The Supreme Court has not always taken a completely sterile approach to Blockburger in multiple punishment cases. In Whalen v. United States, 445 U.S. 684, 100 S.Ct. 1432, 63 L.Ed.2d 715 (1980), the question was whether the defendant could be separately sentenced for the offense of felony murder and the underlying felony of rape that was used to prove the felony murder. The government argued that the felony murder statute proscribed the killing of another person in the course of committing rape, or robbery, or kidnapping, or arson, etc., and thus, employing the sterile approach of Blockburger, it was not in every instance necessary to prove rape in order to prove felony murder. The Supreme Court did not accept the argument, but looked instead to the particular circumstances of the case before it:
In the present case, however, proof of rape is a necessary element of proof of the felony murder, and we are unpersuaded that this case should be treated differently from *473other cases in which one criminal offense requires proof of every element of another offense.

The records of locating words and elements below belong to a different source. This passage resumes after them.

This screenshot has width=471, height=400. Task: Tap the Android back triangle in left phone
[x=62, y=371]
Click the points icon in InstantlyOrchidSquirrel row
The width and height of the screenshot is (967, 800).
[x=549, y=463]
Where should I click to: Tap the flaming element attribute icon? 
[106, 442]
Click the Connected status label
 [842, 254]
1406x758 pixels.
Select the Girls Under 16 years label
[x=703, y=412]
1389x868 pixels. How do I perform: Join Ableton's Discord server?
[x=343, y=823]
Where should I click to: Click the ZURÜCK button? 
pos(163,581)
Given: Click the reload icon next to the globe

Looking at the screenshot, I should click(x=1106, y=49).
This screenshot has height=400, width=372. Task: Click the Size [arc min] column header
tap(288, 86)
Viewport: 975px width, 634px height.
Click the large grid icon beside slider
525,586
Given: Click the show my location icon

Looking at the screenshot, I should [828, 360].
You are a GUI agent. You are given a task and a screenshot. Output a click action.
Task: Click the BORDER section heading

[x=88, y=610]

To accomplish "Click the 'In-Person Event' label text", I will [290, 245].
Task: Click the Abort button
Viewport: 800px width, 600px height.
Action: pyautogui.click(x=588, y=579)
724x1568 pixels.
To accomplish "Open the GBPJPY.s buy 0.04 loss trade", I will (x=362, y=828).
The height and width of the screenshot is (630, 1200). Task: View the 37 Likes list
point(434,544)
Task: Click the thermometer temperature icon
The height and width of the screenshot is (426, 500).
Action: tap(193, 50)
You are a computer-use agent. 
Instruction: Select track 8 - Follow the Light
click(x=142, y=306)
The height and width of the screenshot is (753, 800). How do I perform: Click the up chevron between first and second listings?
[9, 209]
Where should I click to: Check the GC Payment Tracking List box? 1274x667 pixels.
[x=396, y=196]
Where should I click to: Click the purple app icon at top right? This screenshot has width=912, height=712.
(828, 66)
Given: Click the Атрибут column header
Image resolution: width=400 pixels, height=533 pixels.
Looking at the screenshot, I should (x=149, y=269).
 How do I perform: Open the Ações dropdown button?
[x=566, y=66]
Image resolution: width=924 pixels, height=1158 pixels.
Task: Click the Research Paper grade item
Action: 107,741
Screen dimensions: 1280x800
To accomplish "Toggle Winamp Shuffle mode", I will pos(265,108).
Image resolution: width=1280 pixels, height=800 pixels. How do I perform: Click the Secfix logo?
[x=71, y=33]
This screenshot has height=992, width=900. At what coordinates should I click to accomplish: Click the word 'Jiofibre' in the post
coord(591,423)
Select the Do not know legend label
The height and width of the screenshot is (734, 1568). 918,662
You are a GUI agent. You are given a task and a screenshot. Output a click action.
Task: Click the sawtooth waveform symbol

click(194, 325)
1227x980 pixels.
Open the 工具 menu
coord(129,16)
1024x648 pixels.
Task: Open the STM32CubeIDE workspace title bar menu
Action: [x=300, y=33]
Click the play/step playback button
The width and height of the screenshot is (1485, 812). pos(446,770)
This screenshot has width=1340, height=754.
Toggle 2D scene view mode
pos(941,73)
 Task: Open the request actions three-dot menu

Id. 445 U.S. at 694, 100 S.Ct. at 1439. (emphasis added).
We need not decide in this case whether the Grady gloss to the Blockburger test applies in multiple punishment cases. We need only assume, arguendo, that it does, and then conclude, for the reasons so well stated in the Court’s opinion, that conspiracy and murder are not the same offense for purposes of jeopardy even when tested under the teachings of Grady. We would then be free to consider, when the issue is squarely presented, whether the Grady approach should be utilized to resolve multiple punishment jeopardy problems.